Friday, July 19, 2013

Above Suspicion (1943)

Director: Richard Thorpe                            Writers: Keith Winter & Patricia Coleman
Film Score: Bronislau Kaper                       Cinematography: Robert H. Planck
Starring: Joan Crawford, Fred MacMurray, Conrad Veidt and Basil Rathbone

Above Suspicion is another wartime effort from MGM about the beginnings of World War II. Though they wouldn’t have seemed like the studio to do it, they were the most critical about Hitler and came into some criticism from the government for being out ahead of policy with films like The Mortal Storm before the U.S. had entered the war. What makes this one so interesting is the tremendous cast, as well as a unique teaming of Joan Crawford and Fred MacMurray. Set in 1939, MacMurray plays a recently married Oxford graduate student on his honeymoon. But before he and his wife, Crawford, can get to the continent, the foreign office asks them to act as spies and bring back information from a scientist about the new German magnetic mines, hoping that their honeymoon will be enough of a cover to allow them to avoid detection.

While MacMurray and his friend, Richard Ainley, attempt to downplay the danger, Crawford’s eyes light up at the thought of being a real spy.
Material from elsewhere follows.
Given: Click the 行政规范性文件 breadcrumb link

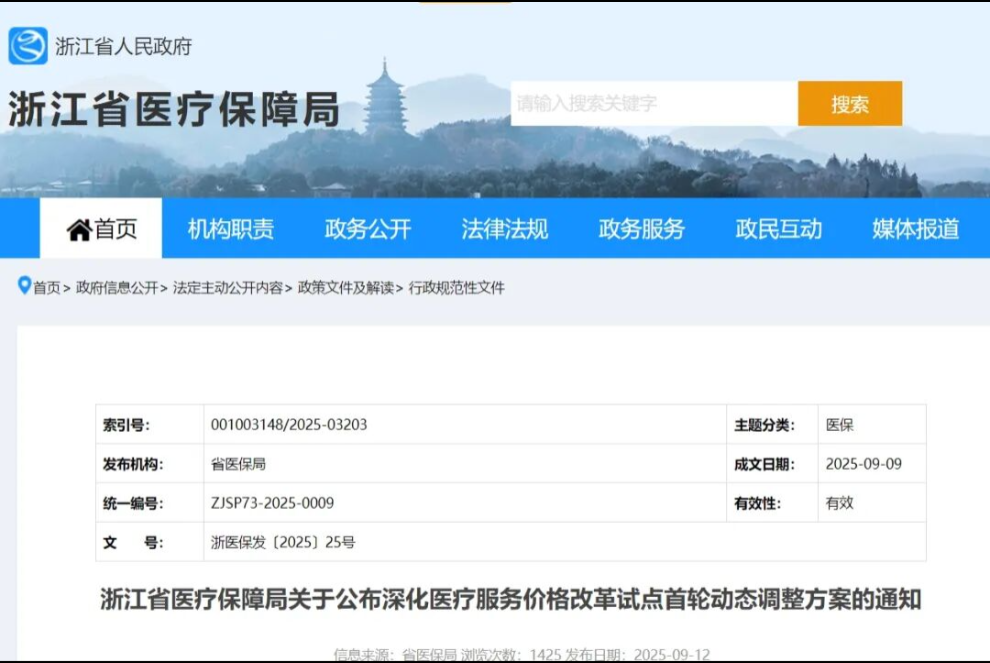Looking at the screenshot, I should click(457, 288).

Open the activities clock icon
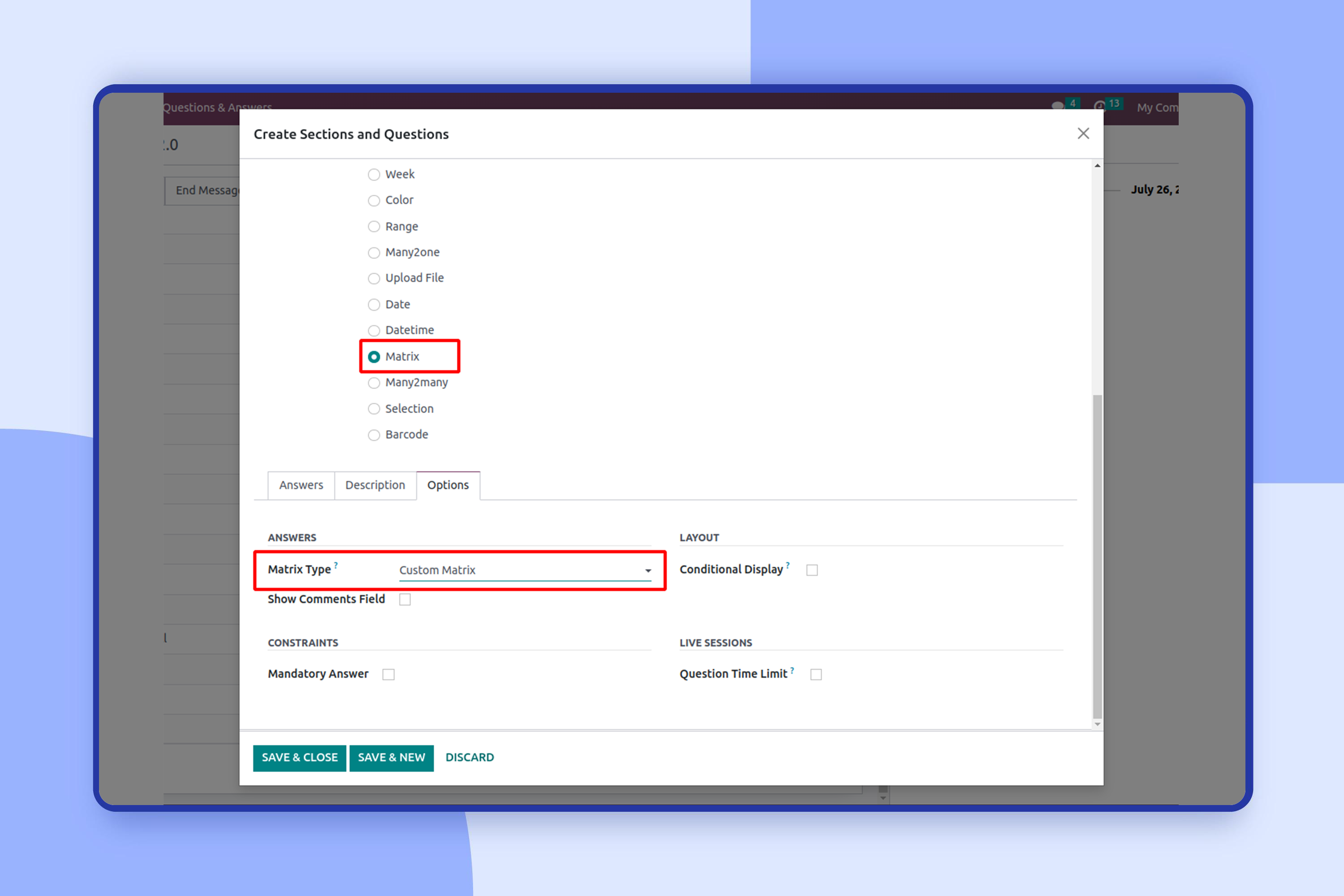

While their time in Paris is exciting gathering clues, once the couple go to Bavaria, things get more intense. During a concert the couple attend--and copying Hitchcock’s original The Man Who Knew Too Much--a shot is fired at a point where the music is loudest, killing a German officer. The comparison with Hitchcock is appropriate. Even with their skulking around and the presence of the Gestapo, there never seems to be a real element of danger. Where Hitch’s chase films are nail-biting to the end, this one just doesn’t seem to have a lot of suspense, and certainly nothing like the fear that MacMurray exhibited in Double Indemnity. For a spy thriller, the whole thing is just a little too light and breezy, like Charade with Nazis, which doesn’t really work.

There’s a terrific supporting cast, though, that includes the wonderful Felix Bressart as a book shop owner, and Frank Reicher as a Nazi Colonel. The great Conrad Veidt plays against type as an Austrian who helps the couple find their objective. This would be Veidt’s last film, after completing Casablanca the year before, and his unexpected death was a great loss to film. Basil Rathbone plays a German count, and former classmate of MacMurray. Bruce Lester is the British agent already in Germany who is on a separate mission of his own, but winds up helping the couple. The backdrops are nice, and the studio exterior sets are well done. As far as the crew goes, it’s a solid job all the way around. Director Richard Thorpe had experience at MGM filming just about anything, from westerns, musicals and Tarzan pictures, to Thin Man episodes, and later in his career would direct Ivanhoe and the Elvis Presley film Jailhouse Rock.

It’s not the best spy film in the world, perhaps it’s not even good. But there is just too much to recommend to say it’s bad. It’s great seeing MacMurray and Crawford together, and while there isn’t any chemistry between them, there doesn’t need to be, as that wasn’t the point of the film. Add to that Connie Veidt and Basil Rathbone, and in the end Above Suspicion makes for a satisfying cinematic experience.